## TASK GOAL
Only some lines are wanted. Transcribe, exactly, the lines below from the line with "Image resolution: width=634" up to and including the line with "Instruction: Click the Volume".

## DATA PROVIDED
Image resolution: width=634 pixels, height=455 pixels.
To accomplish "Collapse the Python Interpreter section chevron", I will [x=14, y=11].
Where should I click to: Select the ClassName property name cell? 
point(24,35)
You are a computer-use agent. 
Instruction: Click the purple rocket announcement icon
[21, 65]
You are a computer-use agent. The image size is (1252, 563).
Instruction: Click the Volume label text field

* * *

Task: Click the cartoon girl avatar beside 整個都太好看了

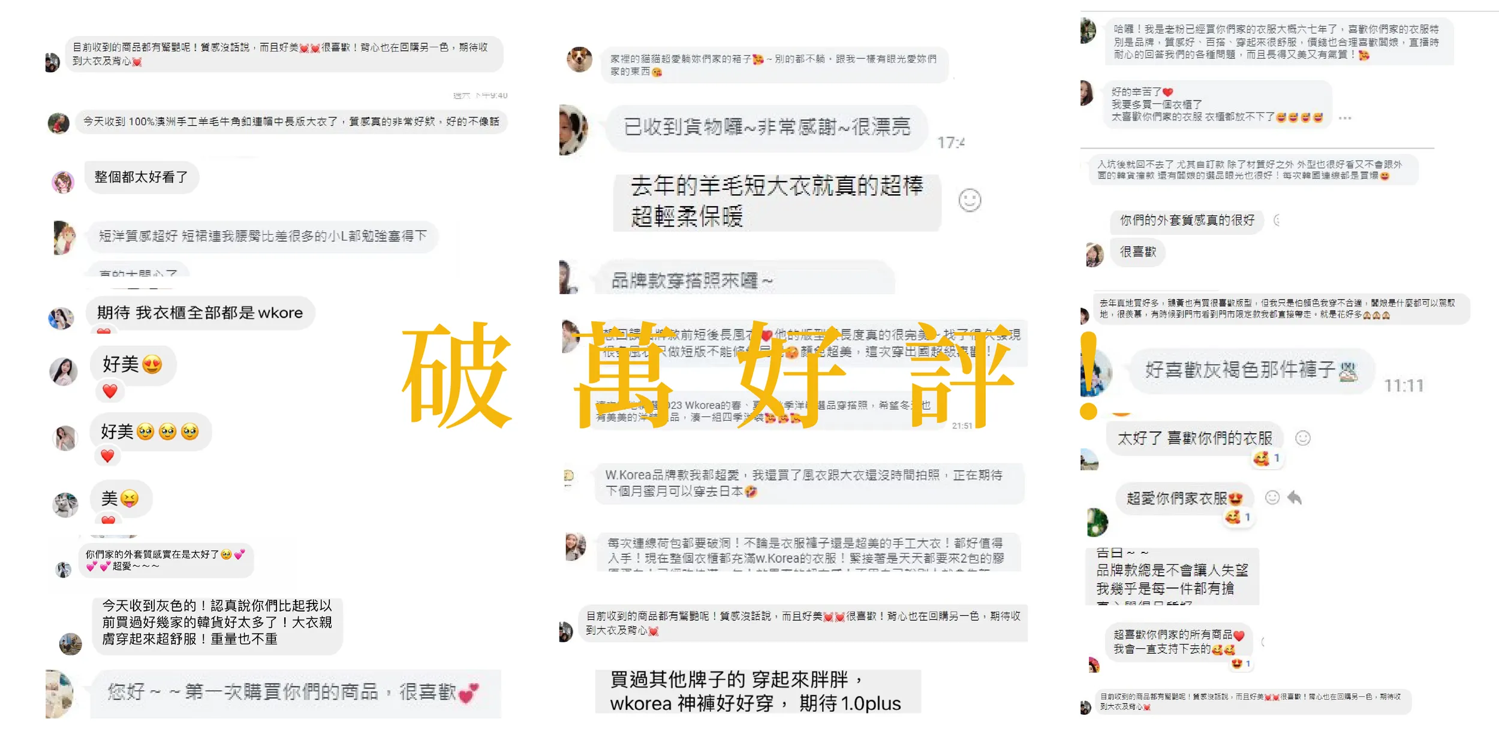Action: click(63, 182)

==

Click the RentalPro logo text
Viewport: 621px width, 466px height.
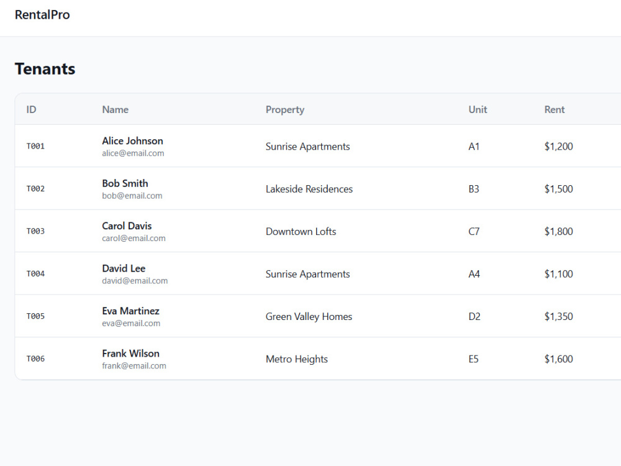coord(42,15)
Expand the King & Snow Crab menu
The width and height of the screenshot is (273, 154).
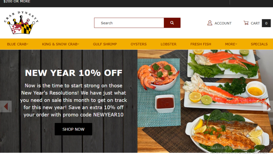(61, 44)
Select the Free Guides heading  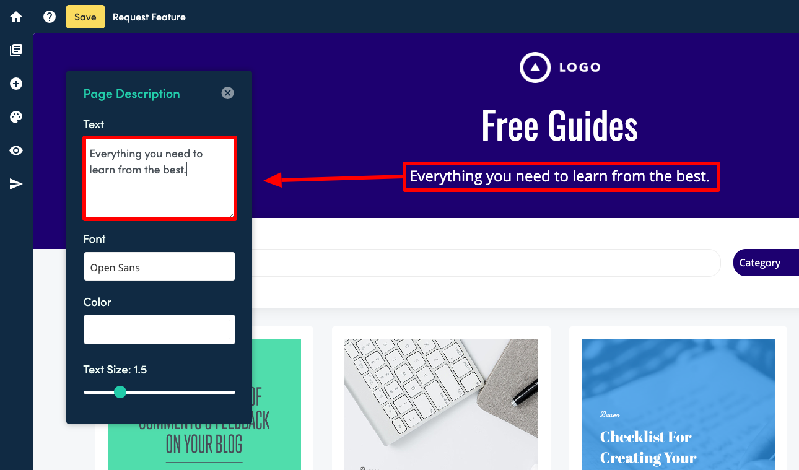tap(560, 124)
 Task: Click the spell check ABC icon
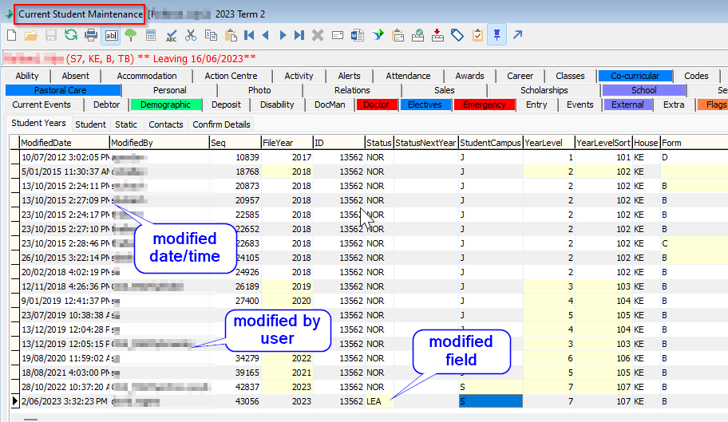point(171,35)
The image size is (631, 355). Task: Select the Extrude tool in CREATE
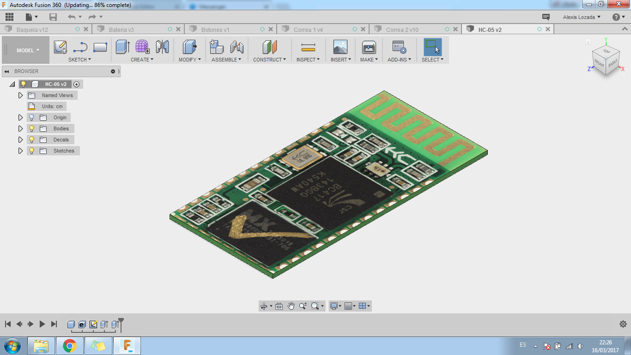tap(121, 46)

## COMPLETED EXERCISE
Image resolution: width=634 pixels, height=455 pixels.
To accomplish "Collapse the Python Interpreter section chevron", I will [x=14, y=11].
Where should I click to: Select the ClassName property name cell? 
point(24,35)
You are a computer-use agent. 
Instruction: Click the purple rocket announcement icon
[21, 65]
You are a computer-use agent. The image size is (1252, 563).
Instruction: Click the Volume label text field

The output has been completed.